#### [RECORDS FOR PROCESSING]
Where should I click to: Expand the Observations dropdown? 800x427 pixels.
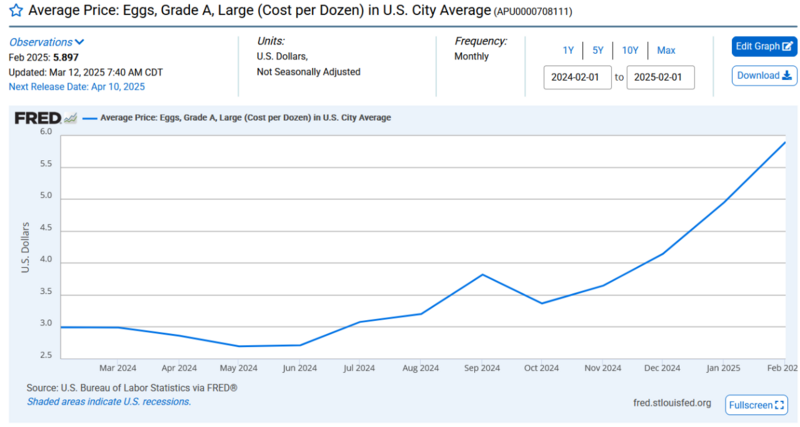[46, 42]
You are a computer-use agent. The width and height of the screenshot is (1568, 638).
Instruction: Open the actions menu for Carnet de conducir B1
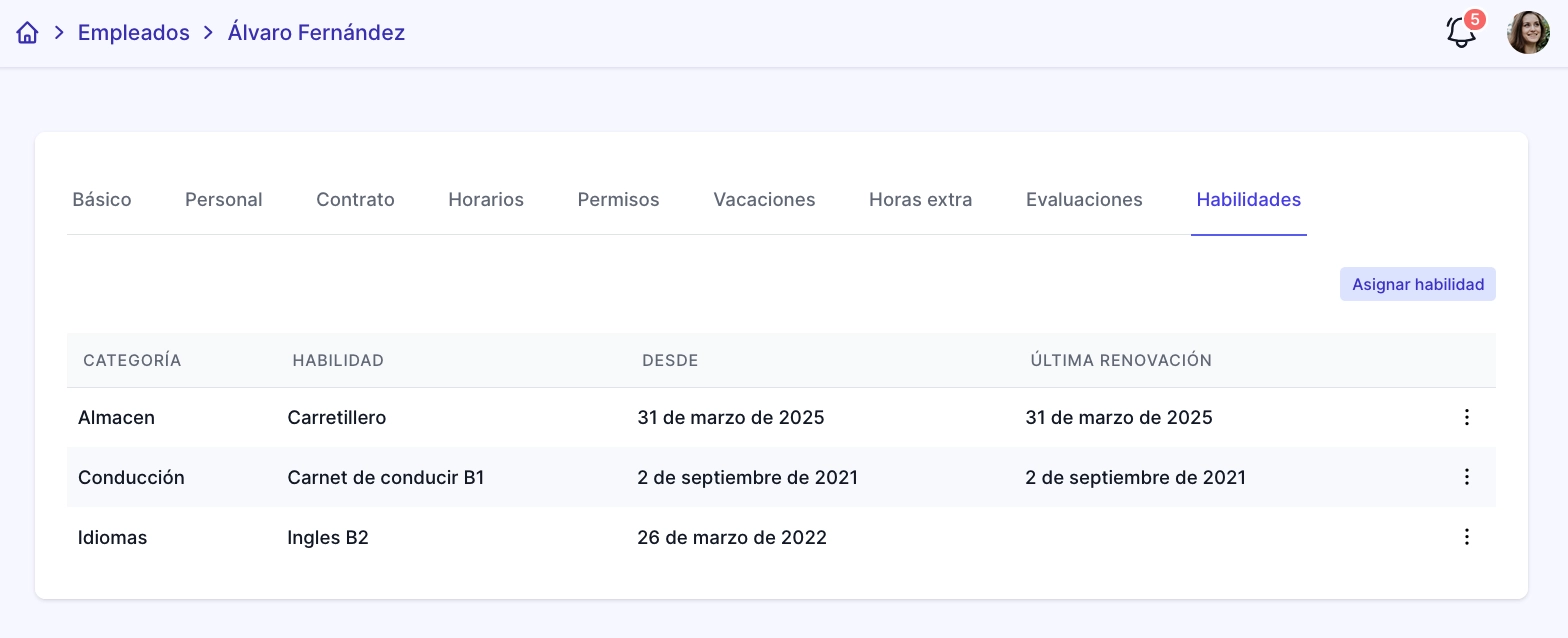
* * *
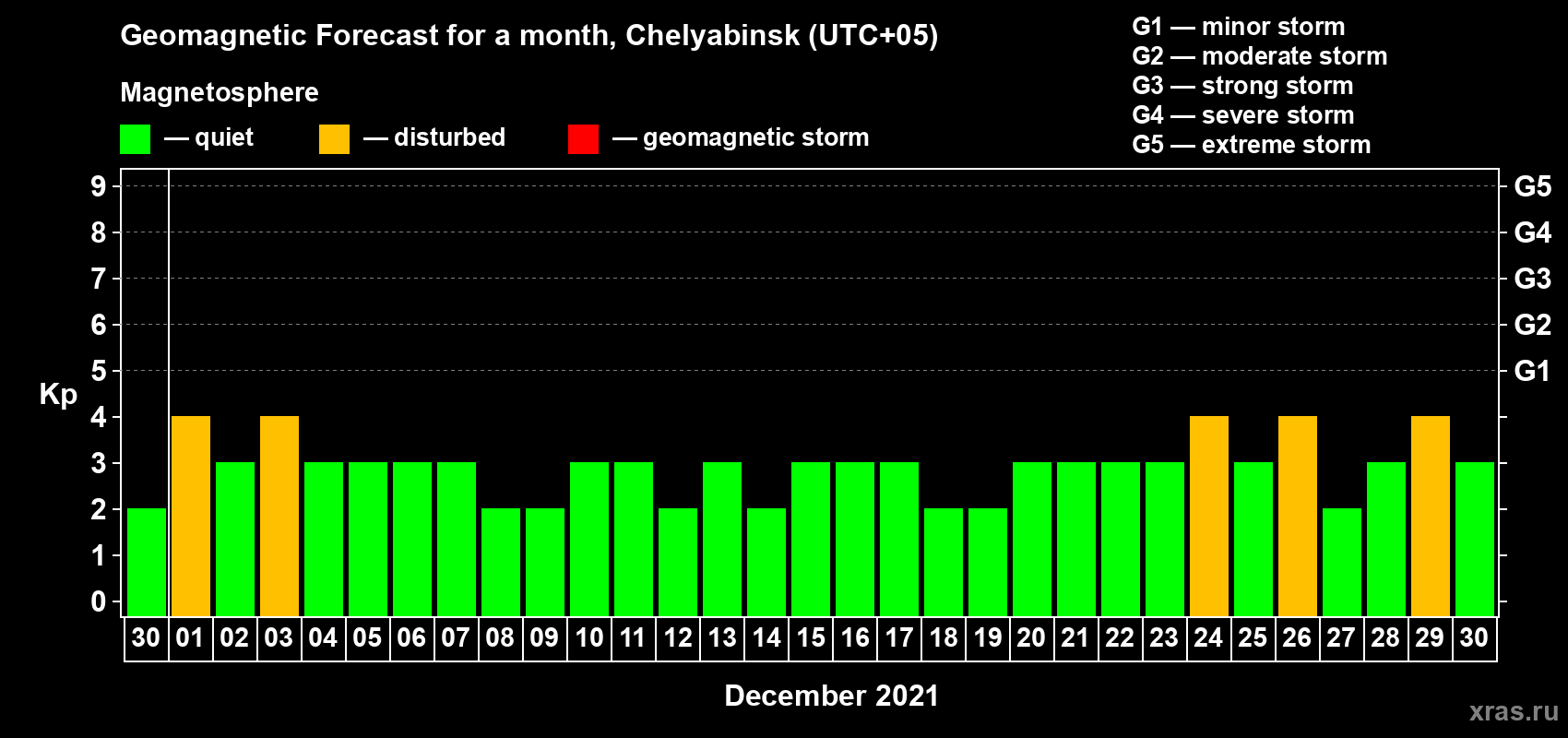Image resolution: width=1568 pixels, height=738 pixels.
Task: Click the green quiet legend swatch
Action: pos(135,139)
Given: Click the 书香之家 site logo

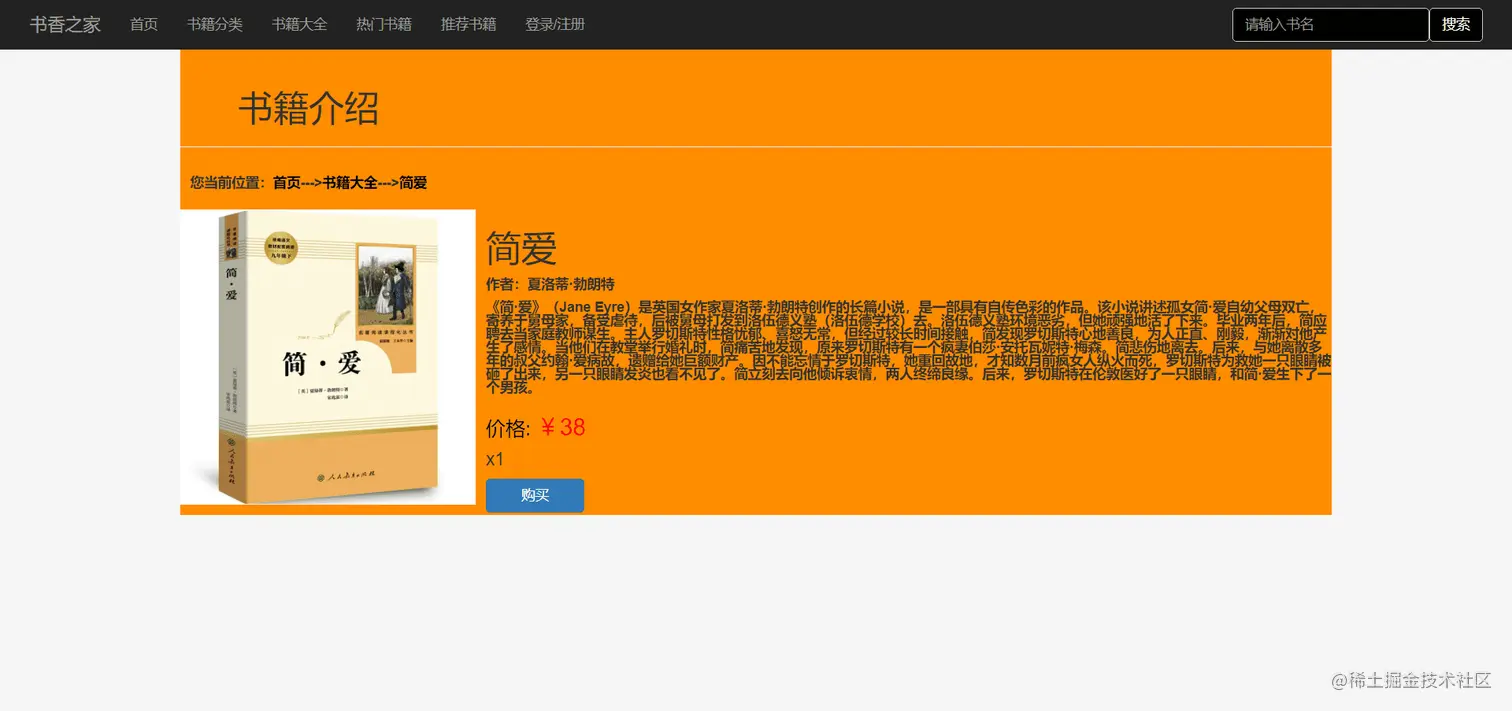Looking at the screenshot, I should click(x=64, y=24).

#### [WHAT YOU NEED TO DO]
Beginning at the line with "You are a computer-use" and ending at the line with "Instruction: Open the", reproduce each line of the data above exactly, and add no other lines.

#### [SOLUTION]
You are a computer-use agent. The width and height of the screenshot is (1568, 638).
Instruction: Open the actions menu for Carnet de conducir B1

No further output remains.